Esto ha cambiado y sabemos por qué. El intercambio de archivos ha hecho disminuir las ventas de discos, de manera que las giras deben ser rentables en sí mismas. ¿Cómo de rentables? Aquí entramos en el quid del tema. Esa rentabilidad ¿debe ser suficiente como para que el artista en cuestión pueda tirarse unos cuantos meses o incluso años viviendo de las rentas?

 

Aparentemente, de eso se trata. La inmensa mayoría de los artistas que cobran estas cifras son gentes de las que no tenemos noticia durante eones y de repente aparecen como caídos del cielo, nos abruman con su mitología y su música y vuelven a desaparecer hasta nueva orden.
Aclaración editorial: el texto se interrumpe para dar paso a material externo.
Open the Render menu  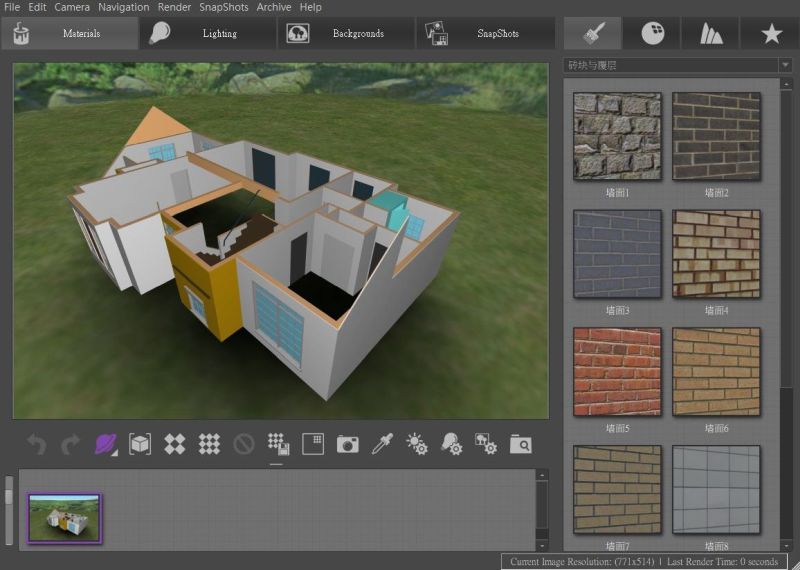174,7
No sé, parece una actitud algo pirata, donde las armas de asalto son el estupor admirativo que provocan y la presión mediático-social que generan”.

José Manuel Costa, en su blog Vía Límite

PD: Al hilo de este tema, que Mikel Erentxun llene no 2 sino 3 veces el Teatro Victoria Eugenia…¿Es un éxito o un fracaso? ¿Es mejor llenar 5 veces una cosa pequeña o 1 vez una grande, aunque esta última fuera el espacio natural en el que debería organizarse el acto?¿El lugar elegido anima a la asistencia?¿Cuantas de esas gentes irían al antes habitual Polideportivo de Anoeta a ver el concierto?¿Debe el espectáculo adecuarse al lugar o viceversa?¿Cuanto influye la centralización del espacio escénico?